>> start

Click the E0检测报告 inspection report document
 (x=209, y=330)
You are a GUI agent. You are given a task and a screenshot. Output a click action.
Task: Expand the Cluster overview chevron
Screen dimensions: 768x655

>> end

▶ What you need to do
Reproduce verbatim the lines of the data from the line containing "You are a GUI" through the end of the data, inclusive.

▶ The completed task
You are a GUI agent. You are given a task and a screenshot. Output a click action.
Task: Expand the Cluster overview chevron
Screen dimensions: 768x655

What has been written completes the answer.